He says Romney could say:  “I have thought long and hard about whether government should require citizens to purchase health insurance, and heard many voices discussing the mandates enacted on my watch in Massachusetts and nationally under President Obama… While I believe that states have the right under their constitutions to enact individual mandates, and the “free-rider” problem they aim to address is a serious one, my review and analysis in the past year has driven me to conclude that they are a bad idea, because they fundamentally change the relationship between the government and the people – from free citizens to obedient subjects. The best of intentions can drive us to make bad decisions. The mark of a leader is reevaluating your decisions based on their results. I’m a man who can do that; the man in the Oval Office is not. As president, I’ll repeal Obamacare – and urge every governor to avoid the same mistake.”

Meanwhile, the Rasmussen Reports daily Presidential Tracking Poll for Monday shows that 26% of the nation’s voters Strongly Approve of the way that Barack Obama is performing his role as president. Forty-two percent (42%) strongly disapprove.

“Matchups between President Obama and GOP hopefuls shift along with the president’s Job Approval ratings. As a result, with the president’s overall approval ratings down six points since Valentine’s Day, the general election polling is looking weaker for the incumbent.  It remains to be seen, of course, if this is merely statistical noise or a lasting change signaling that the president’s recent bounce in the polls has come to an end,” the polling firm notes.
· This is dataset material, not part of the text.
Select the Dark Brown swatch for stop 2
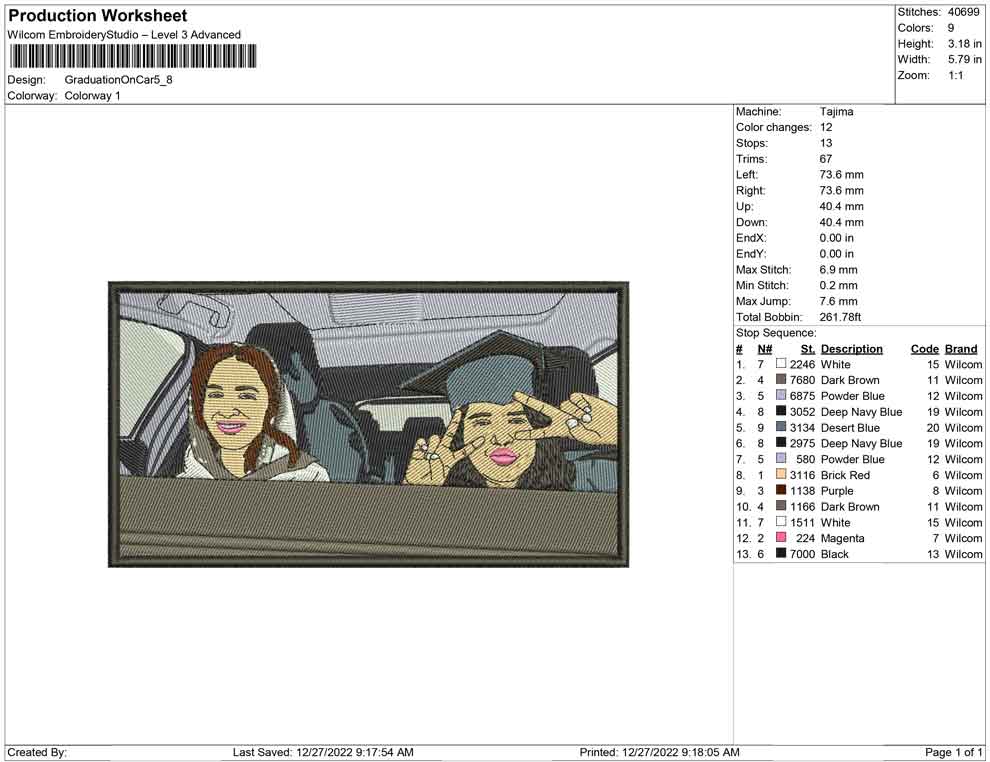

“For the first time since late December 2011, Mitt Romney leads the president in a hypothetical 2012 matchup. Romney earns 45% of the vote, while the president attracts support from 43%. Romney holds a nine-point advantage among unaffiliated voters,” Rasmussen says. “For the first time ever, Texas Congressman Ron Paul also leads the president. In that matchup, 43% prefer Paul and 41% Obama. Ten percent (10%) would vote for some other option, a figure that includes 17% of Republicans.”

“If former Senator Rick Santorum is the Republican nominee, the president leads by two, 45% to 43%. With former House Speaker Newt Gingrich as his opponent, the president enjoys a 10-point lead, 49% to 39%,” it continues.

The swing states poll of 1,137 registered voters was taken Feb. 14-21. In addition, a national survey of 881 registered voters was taken Feb. 20-21. The margin of error for each is +/-4 percentage points.